(Records excerpted from a collection)
Segment Open
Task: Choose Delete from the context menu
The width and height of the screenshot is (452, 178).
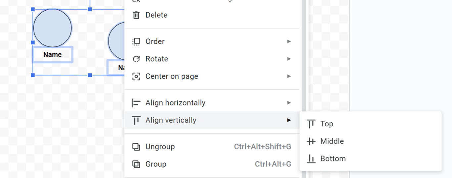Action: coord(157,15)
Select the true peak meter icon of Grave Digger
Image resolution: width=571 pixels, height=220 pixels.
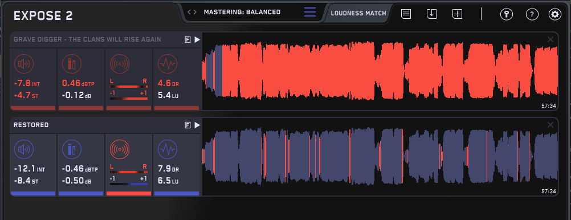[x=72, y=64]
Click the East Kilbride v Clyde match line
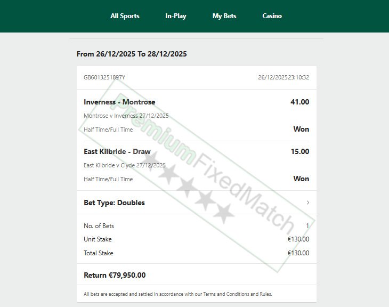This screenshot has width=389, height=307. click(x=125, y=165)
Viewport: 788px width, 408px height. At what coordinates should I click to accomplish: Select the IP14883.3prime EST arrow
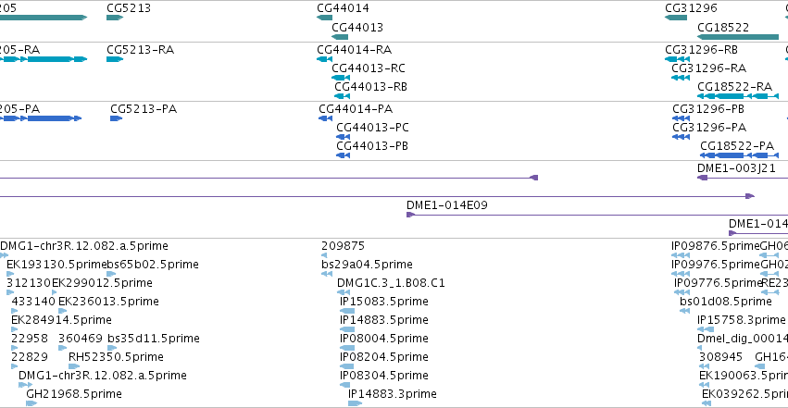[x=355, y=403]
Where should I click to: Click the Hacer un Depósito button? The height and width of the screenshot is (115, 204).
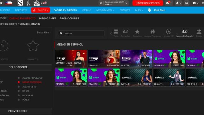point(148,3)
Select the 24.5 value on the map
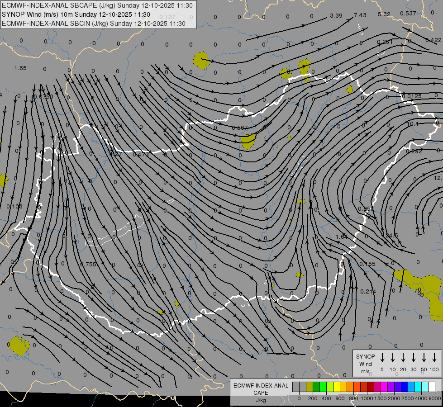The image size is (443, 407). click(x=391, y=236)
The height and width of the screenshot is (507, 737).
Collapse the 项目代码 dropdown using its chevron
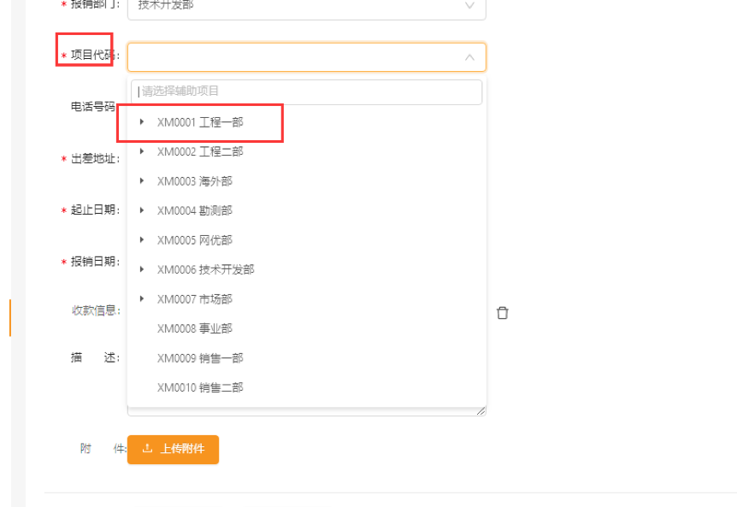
Segment Closed
Take the lines from the one holding "Where should I" through the last line of the data above and copy them exactly, both ends included, omitting all pictures.

Where should I click to: Click the Hacer un Depósito button? The height and width of the screenshot is (115, 204).
point(148,3)
Select the 24.5 value on the map
The image size is (443, 407). click(x=391, y=236)
The height and width of the screenshot is (507, 737).
Collapse the 项目代码 dropdown using its chevron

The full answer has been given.